You can help in four ways:
  • Partner with us on Applied Projects. We engage in partnerships with federal and international agencies, in both funded and unfunded capacities. Our core goal is to enable our students experiential opportunities to learn through regular interaction with external groups. Have a tractable, well defined problem our students might benefit from? Contact us.
  • Contribute to our Open Data. We maintain the largest boundary dataset in the world, but we don't do it alone. Anyone with GIS experience can help us improve the geoBoundaries dataset - learn more here.
  • Sponsor a geoFellow. Every year, we fund student fellowships for a selection of students within the lab; these fellows take leadership roles across our portfolio of projects. Fellowships provide financial benefits directly to undergraduate students at William & Mary, generally around $1000 an academic year.
  • Buy us a pizza. You would be shocked how much we can get done with pizza as an incentive.
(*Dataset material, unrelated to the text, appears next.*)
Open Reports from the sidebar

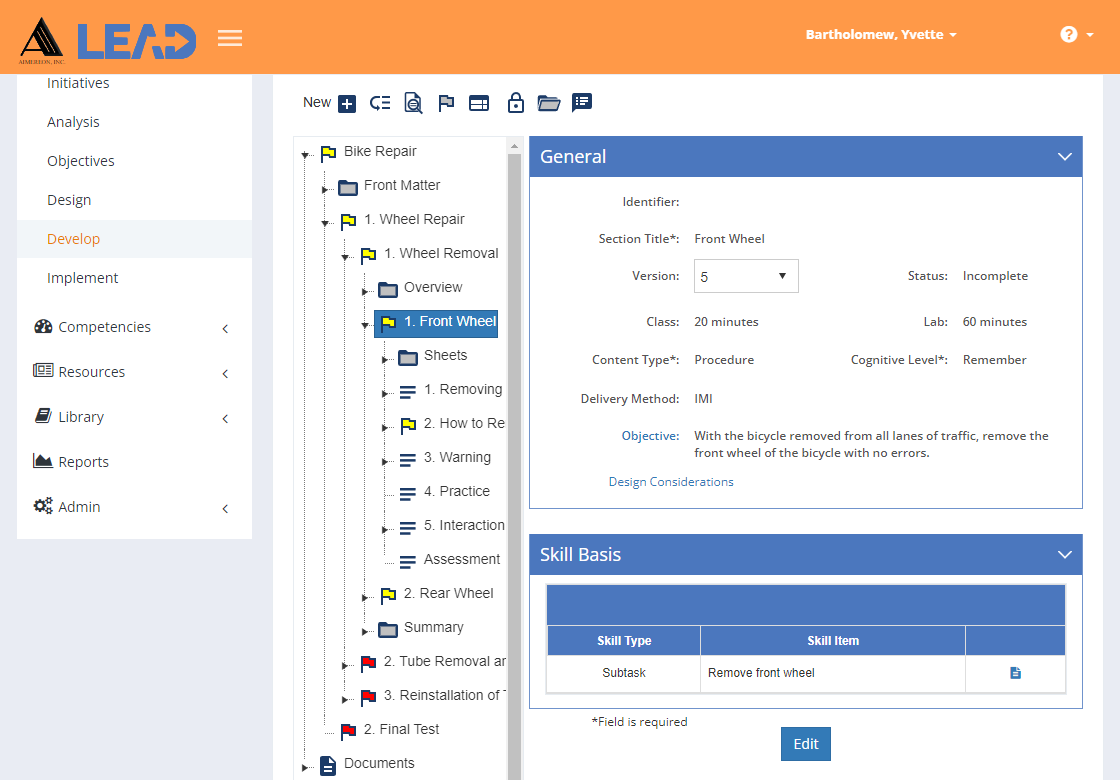(84, 461)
For Highschool Students Interested in Remote Summer Internships:

We will be recruiting for our class of summer high school internships during the Spring of 2022.

For Students Enrolled in a College located within the Commonwealth of Virginia:

Apply Now
The Program

25 students will work closely with defense and intelligence partners to test and prototype techniques to identify and automatically mitigate data poisoning in social media streams. This work will build on the fundamental hypothesis that techniques which are effective in detecting data poisoning in imagery models (corrupting pixels in an image to distort deep learning models outputs for example) could also be substantially helpful in detecting data poisoning in models integrating social media (i.e., disinformation which is 'poisoning' the corpus of tweets collected). The William & Mary geoLab has hosted two annual fellowship projects with CCI to date, engaging 99 students in projects exploring the intersection of deep learning, data poisoning, and satellite imagery. These projects have been largely implemented in collaboration with the defense and intelligence industry partners, and have led directly to internship and job opportunities. This is the third round of this project.

The Process

We are soliciting applications to the 2023 CCI geoFellowship program until December 5th, 2023.  Award recepients will be notified by late December.   Students selected for engagement will become eligible for monetary support from a prize pool, pending participation and success in the program. The top performing team in each of the three focal areas will receive a prize.

Requirements
  • Enrolled in an institution of higher education in Virginia during Fall '22 and Spring '23
  • Taken and passed at least one course that taught python programming (in computer science or another discipline).
The Commitment
  • January 2023 - Zoom kickoff event!  We'll give you some very basic models (i.e., support vector machines) to start to explore the differences accompanied by a short training. You will all post your best models to a "kaggle" like competition board we'll setup.
  • Feb 2023 - Next meeting! Introduce deep learning and post your best models.
  • Mar 2023 - Do a deeper pass on your models and start to get feedback from our external partners.
  • Apr 2023 - Submit final models—top models will earn rewards!
  • Summer 2023 - Prizes awarded.
The Benefits

In addition to providing an opportunity to get real-world research experience during your time as a fellow, students that are selected will have access to the following resources and opportunities:

  • Prize pool (monetary rewards), dependent on your performance throughout the project.
  • Unique summer internship opportunities with partners of the geoLab.
  • If you're on-campus at William & Mary, access to the geoLab space in ISC 1109, equipped with desktop computers (multi-monitor), workspaces, a beanbag, and the biggest television on campus.  Steps away from Starbucks.
  • Your name on citations for any publications related to your work.